__Description of the task__. The expected response is a copy of every line in the entries below that includes the word "dimensions".

Stored data entries
┄┄┄┄┄┄┄┄┄┄
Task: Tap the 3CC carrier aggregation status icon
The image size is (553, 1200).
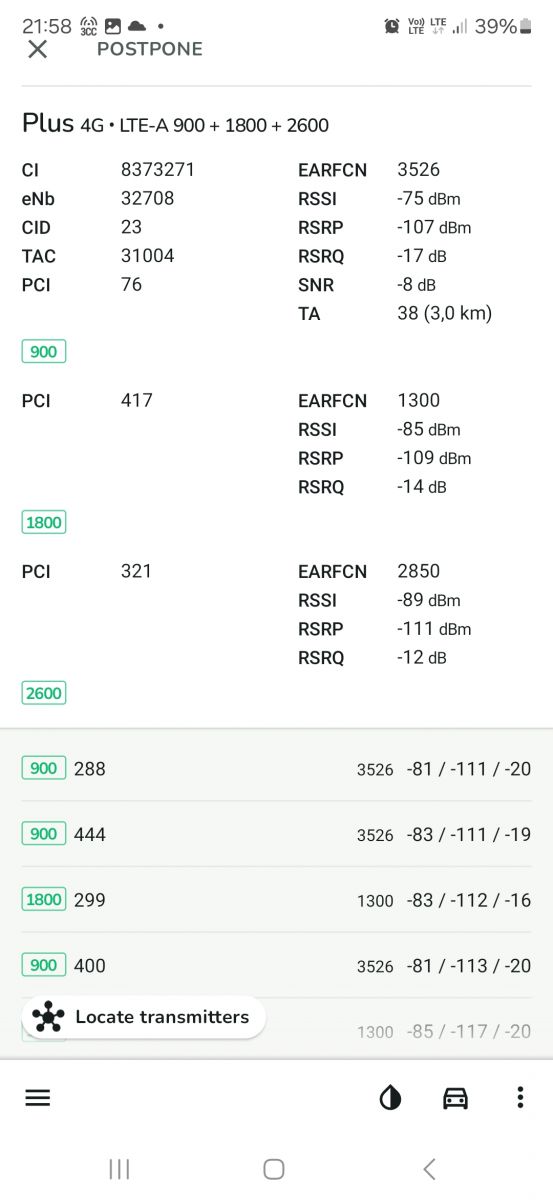Action: point(89,27)
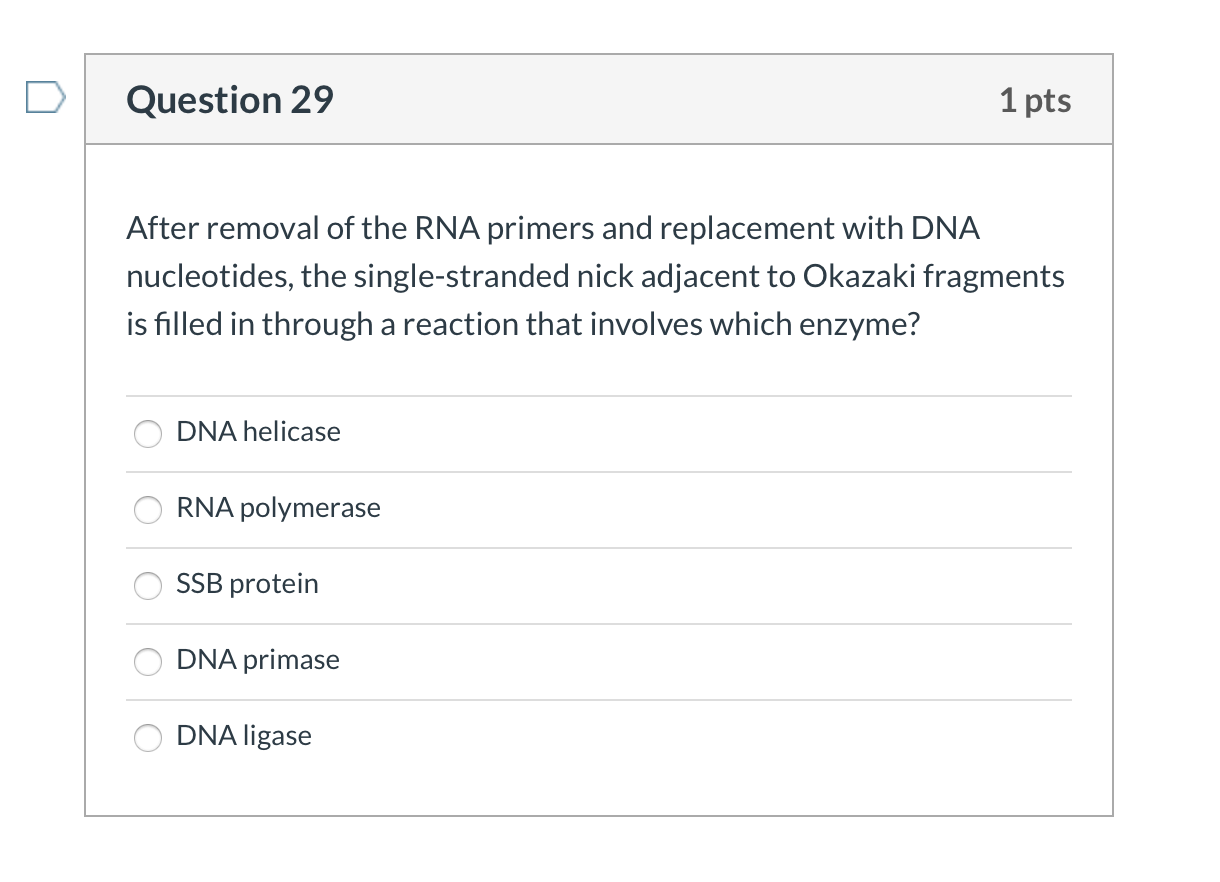Choose the answer labeled SSB protein

click(x=247, y=584)
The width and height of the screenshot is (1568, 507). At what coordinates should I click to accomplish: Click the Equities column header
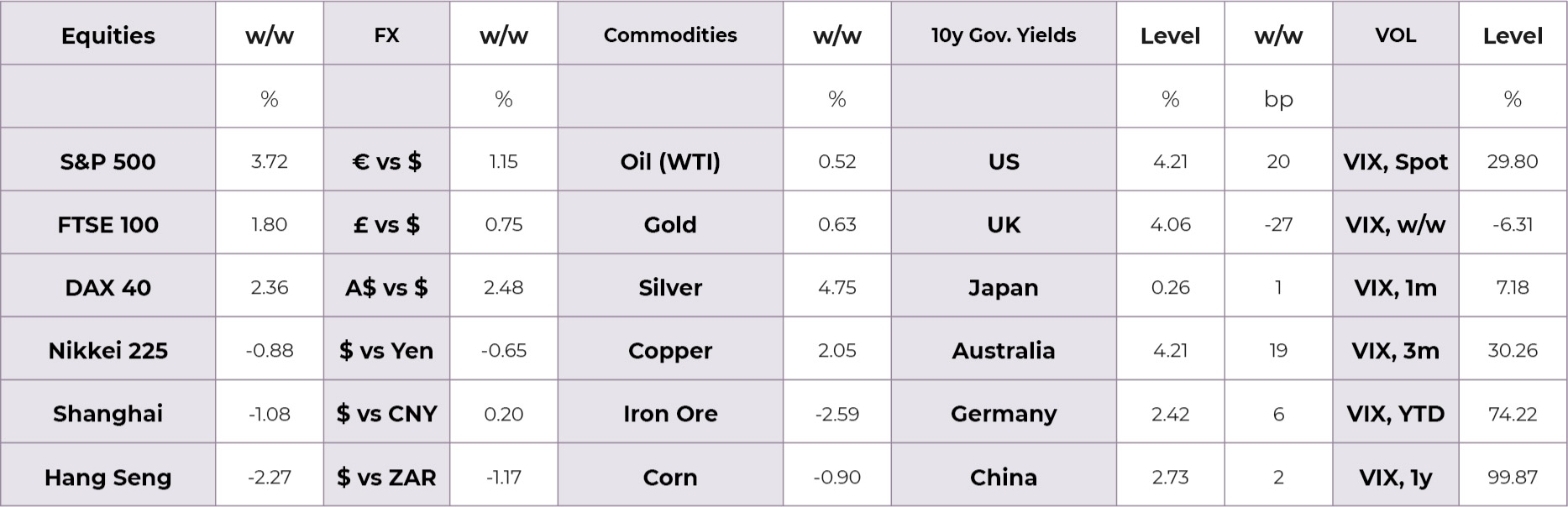coord(108,35)
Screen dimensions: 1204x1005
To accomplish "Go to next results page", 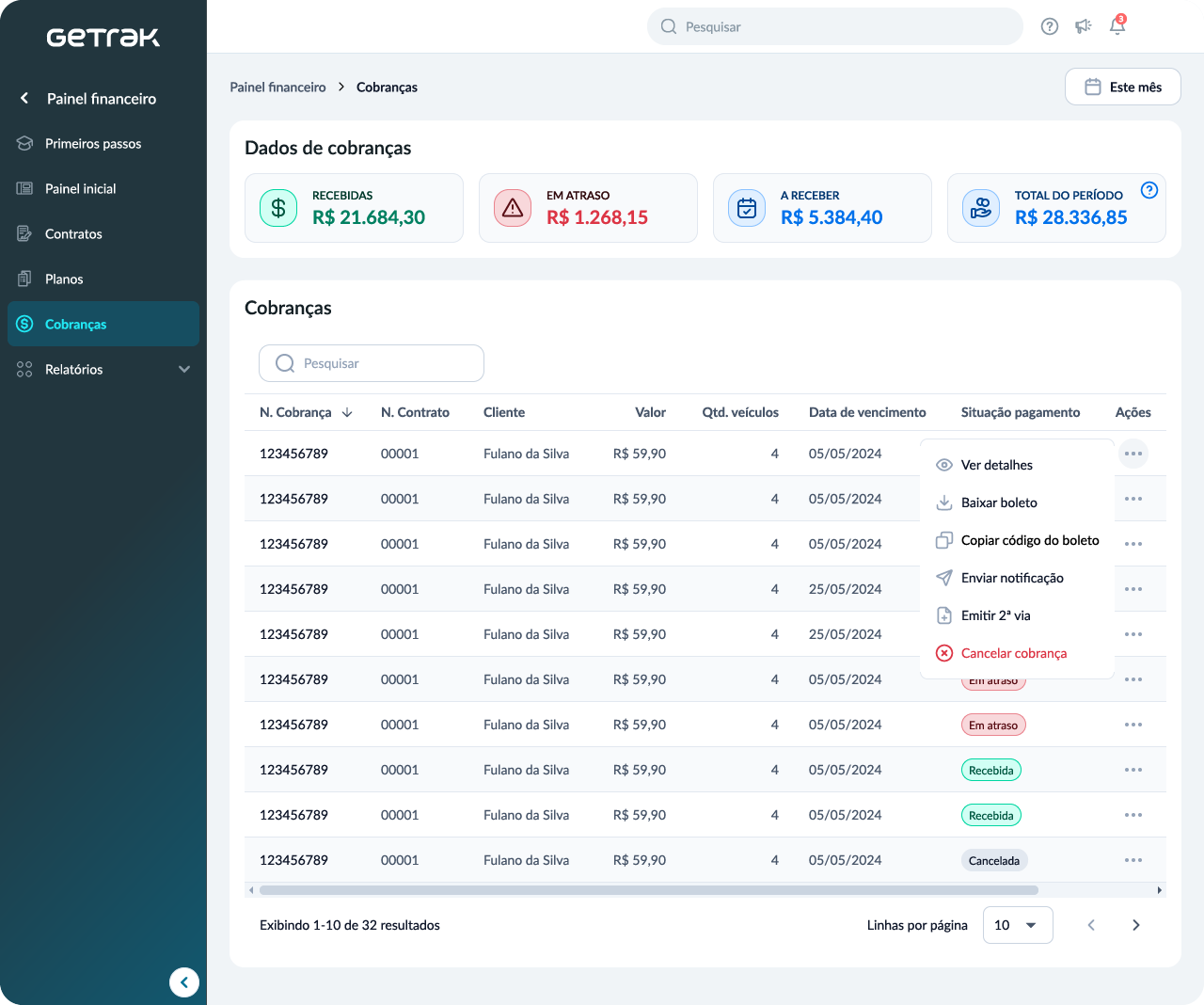I will pyautogui.click(x=1135, y=925).
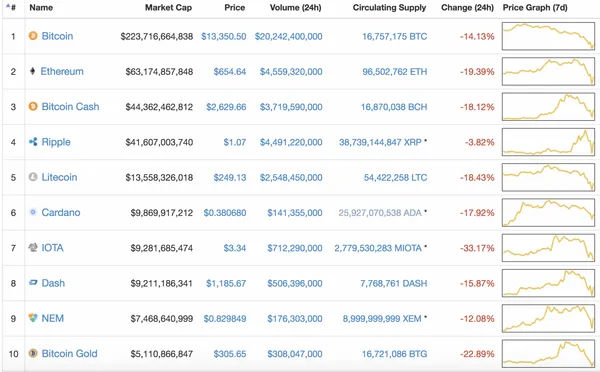This screenshot has width=600, height=372.
Task: Click the Ripple logo icon
Action: (33, 142)
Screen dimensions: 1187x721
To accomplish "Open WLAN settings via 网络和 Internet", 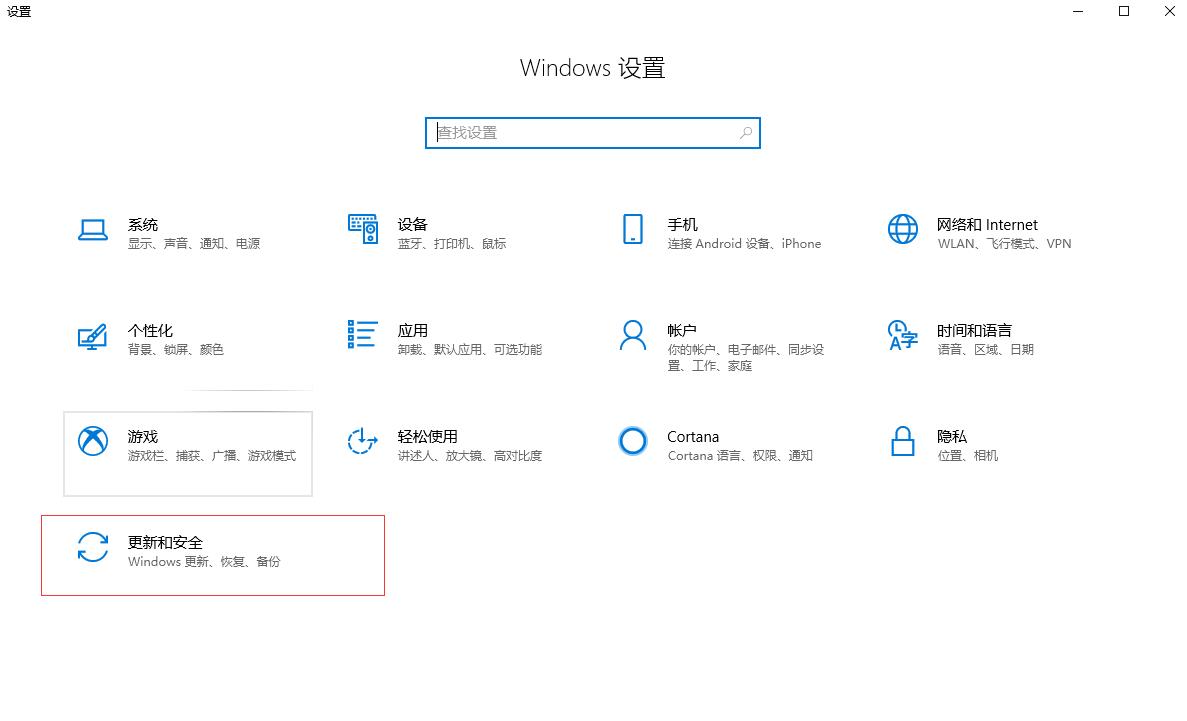I will (x=951, y=243).
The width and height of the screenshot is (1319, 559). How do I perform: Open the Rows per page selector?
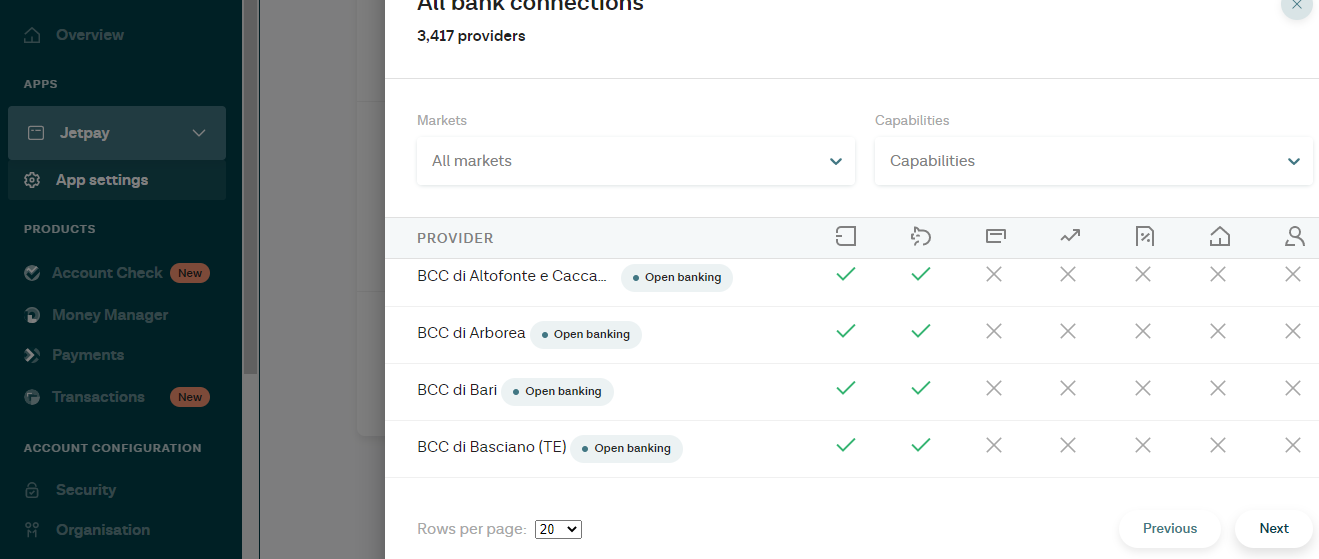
┄┄┄┄┄┄┄┄┄┄
__Result of the task__.
Screen dimensions: 1204x1005
Screen dimensions: 1187x721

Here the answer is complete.